Plasma viral loads of simian arterivirus and longitudinal sampling of SWBV-1. RNA was isolated from plasma, and qRT-PCR was performed using primers and probes designed from deep sequencing data. (A) The difference in viral loads between MYBV-1 (circles) and SWBV-1 (squares) was not significant (n.s.; two-tailed t test performed on log-transformed 95% confidence interval values). Baboon identifiers and sample collection dates are indicated for SWBV-1-infected baboons. (B) Collection dates and results of testing of banked samples from SNPRC olive baboons 16986 and 19466: not tested (nt), SWBV-1 positive (+), and SWBV-1 negative (−).

FIG 3

Genome organization and plot of the similarity of SWBV-1 and MYBV-1 sequences to those of other simian arteriviruses. (A) The genome organization of SWBV-1 and MYBV-1 is shown in comparison to that of SHFV, the prototype simian arterivirus. Boxes represent open reading frames and are drawn to scale. ORFs unique to the simian arteriviruses are shown in gray. For ORFs that produce a defined protein homologue in other arteriviruses, the name of the putative protein product is given in bold. (B) Sliding-window similarity plots of percent amino acid identity among select SHFV variants across aligned coding genomes. The analysis was performed with a window size of 300 and a step size of 25. Dashed vertical lines, the start positions of each ORF.

FIG 4

Simian arterivirus phylogeny based on ORF1b nucleotide sequence alignment. The simian arterivirus phylogenetic history was inferred using the maximum likelihood method (1,000 bootstrap replicates) with a best-fit substitution model of the form GTR+Γ (with five rate categories, +Γ parameter = 1.1092).
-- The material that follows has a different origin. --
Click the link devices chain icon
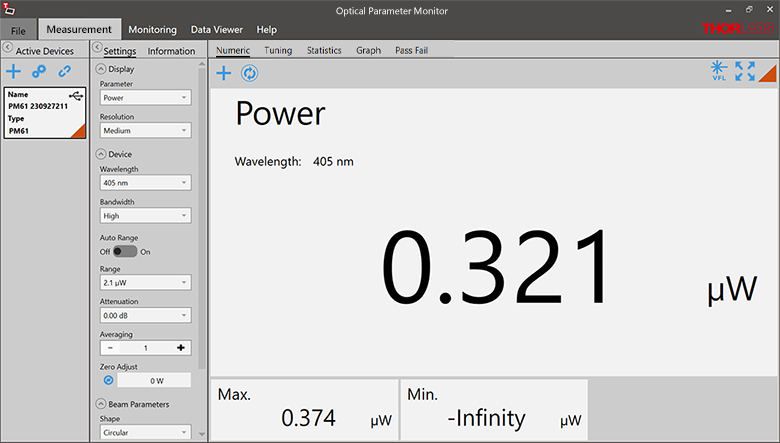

All positions containing gaps and missing data were eliminated, resulting in a final data set of 4,380 positions. Bootstrap values greater than 70% are shown. The tree is drawn to scale, with branch lengths measured in the number of substitutions per site. Analyses were conducted using MEGA6 (22).

FIG 5

Comparison of SWBV-1 sequences. Consensus nucleotide sequences were extracted from deep sequencing read mappings and aligned using the MUSCLE algorithm in CLC Genomics Workbench (version 6.5). Pairwise comparisons were used to calculate percent nucleotide similarity (A), nucleotide differences (B), and amino acid differences (C). For amino acid comparisons, consensus sequences were annotated and each ORF was translated, aligned, and concatenated. Baboon identifiers and sample collection dates are indicated. (D) Alignment showing the region of SWBV-1 ORF5 with a high density of amino acid changes (red) relative to the sequence collected from baboon 16986 on 4 November 2013. (E) Frequencies of minor nucleotide variants (gray, baboon 16986; white, baboon 19466) at the 33 sites that differentiate SWBV-1 consensus sequences from baboon 16986 (white) and baboon 19466 (gray) collected in 2014.